To narrow the question slightly, I believe that if we disallow any one of them, we will effectively have to disallow the ones below it, so the question is where in that code fragment is the first invalid initialization (if any)? Specifically, what answers to that question does the core language allow, and what answer does Core.Array actually choose?

Details:

I believe we have consensus that a1 is allowed, and is the preferred way to initialize an array from a list of element values, but as @zygoloid articulated in the 2025-06-26 open discussion, there are at least two different mental models of that initialization, which lead to different answers for the others:

  • In one model, (MakeX(), MakeX(), MakeX()) is a literal representation of a tuple, i.e. a value of type (X, X, X), and so a1 is being initialized from a tuple. From that point of view, a2, a3, and a4 are also initialized from tuple values, so it would be surprising if they were not allowed.
  • In the other model, (MakeX(), MakeX(), MakeX()) doesn't necessarily represent a tuple, but rather an abstract sequence of three X values (much like a C++ braced initializer list). It can be used to initialize tuples, arrays, or other types, but isn't innately tied to any of them. From this point of view, the initializers of a2, a3, and a4 are not this kind of "sequence literal", but rather tuple expressions, so it is arguably surprising if they are allowed.

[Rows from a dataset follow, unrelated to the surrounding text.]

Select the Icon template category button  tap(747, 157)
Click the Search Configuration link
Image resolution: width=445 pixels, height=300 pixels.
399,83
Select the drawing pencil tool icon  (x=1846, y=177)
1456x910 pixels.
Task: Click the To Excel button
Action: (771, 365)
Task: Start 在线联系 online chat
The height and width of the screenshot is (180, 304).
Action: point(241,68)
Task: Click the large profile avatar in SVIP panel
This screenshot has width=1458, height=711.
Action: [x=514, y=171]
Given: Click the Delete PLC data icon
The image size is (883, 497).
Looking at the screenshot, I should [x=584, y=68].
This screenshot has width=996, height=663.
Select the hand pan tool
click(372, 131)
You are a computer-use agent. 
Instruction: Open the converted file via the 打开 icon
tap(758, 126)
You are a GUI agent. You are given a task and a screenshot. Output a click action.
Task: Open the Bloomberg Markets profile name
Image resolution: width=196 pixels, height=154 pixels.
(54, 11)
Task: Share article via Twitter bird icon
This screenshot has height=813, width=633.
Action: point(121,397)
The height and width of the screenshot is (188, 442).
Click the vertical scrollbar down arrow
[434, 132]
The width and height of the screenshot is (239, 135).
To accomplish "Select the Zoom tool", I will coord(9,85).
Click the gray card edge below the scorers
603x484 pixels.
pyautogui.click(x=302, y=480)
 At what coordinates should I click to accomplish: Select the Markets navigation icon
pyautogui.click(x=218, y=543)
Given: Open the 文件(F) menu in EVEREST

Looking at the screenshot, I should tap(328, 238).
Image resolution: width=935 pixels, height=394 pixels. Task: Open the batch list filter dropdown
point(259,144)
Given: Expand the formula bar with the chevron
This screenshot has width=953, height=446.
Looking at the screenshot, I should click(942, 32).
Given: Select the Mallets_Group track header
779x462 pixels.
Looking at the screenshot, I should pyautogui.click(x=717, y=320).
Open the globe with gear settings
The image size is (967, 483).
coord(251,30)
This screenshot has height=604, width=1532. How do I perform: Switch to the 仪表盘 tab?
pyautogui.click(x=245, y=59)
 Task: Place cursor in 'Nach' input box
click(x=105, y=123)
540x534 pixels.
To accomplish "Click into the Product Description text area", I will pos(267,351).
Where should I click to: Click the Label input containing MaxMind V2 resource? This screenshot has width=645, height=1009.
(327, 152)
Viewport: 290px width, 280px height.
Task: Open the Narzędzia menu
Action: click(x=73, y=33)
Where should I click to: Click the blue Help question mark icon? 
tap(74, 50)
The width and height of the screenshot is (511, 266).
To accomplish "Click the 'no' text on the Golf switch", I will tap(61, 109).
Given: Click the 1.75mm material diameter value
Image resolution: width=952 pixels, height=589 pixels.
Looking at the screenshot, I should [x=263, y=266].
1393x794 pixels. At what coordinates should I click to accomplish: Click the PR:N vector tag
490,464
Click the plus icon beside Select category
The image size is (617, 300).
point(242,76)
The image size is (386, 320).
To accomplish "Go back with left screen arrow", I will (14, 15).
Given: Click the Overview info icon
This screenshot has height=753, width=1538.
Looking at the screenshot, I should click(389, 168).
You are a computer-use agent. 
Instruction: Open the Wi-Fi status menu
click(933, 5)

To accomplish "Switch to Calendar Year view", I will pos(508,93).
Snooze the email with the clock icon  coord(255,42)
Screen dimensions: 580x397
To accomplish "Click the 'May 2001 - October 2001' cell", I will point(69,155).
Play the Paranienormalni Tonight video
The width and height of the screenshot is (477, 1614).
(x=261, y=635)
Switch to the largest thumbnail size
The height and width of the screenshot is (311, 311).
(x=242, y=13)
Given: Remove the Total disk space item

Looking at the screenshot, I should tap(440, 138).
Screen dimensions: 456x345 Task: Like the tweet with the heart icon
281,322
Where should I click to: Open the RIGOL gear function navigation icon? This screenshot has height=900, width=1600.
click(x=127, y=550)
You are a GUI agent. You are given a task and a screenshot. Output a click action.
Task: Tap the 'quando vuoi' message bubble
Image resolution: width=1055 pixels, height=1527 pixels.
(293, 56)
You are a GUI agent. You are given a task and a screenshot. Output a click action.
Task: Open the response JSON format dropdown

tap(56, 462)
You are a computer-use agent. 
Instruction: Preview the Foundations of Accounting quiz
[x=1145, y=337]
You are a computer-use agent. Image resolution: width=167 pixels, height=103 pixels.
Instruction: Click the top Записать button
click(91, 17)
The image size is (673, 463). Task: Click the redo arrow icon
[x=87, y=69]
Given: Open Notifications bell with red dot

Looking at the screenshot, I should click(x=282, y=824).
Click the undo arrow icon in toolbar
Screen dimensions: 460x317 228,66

If we want to allow a1 while disallowing a2, we would have to make tuple literals have a separate type from tuple values, or else enforce this restriction outside the type system altogether. That seems likely to be quite disruptive, but I haven't explored it in depth because so far there hasn't seemed to be an appetite for it, even though it's arguably most consistent with the second mental model.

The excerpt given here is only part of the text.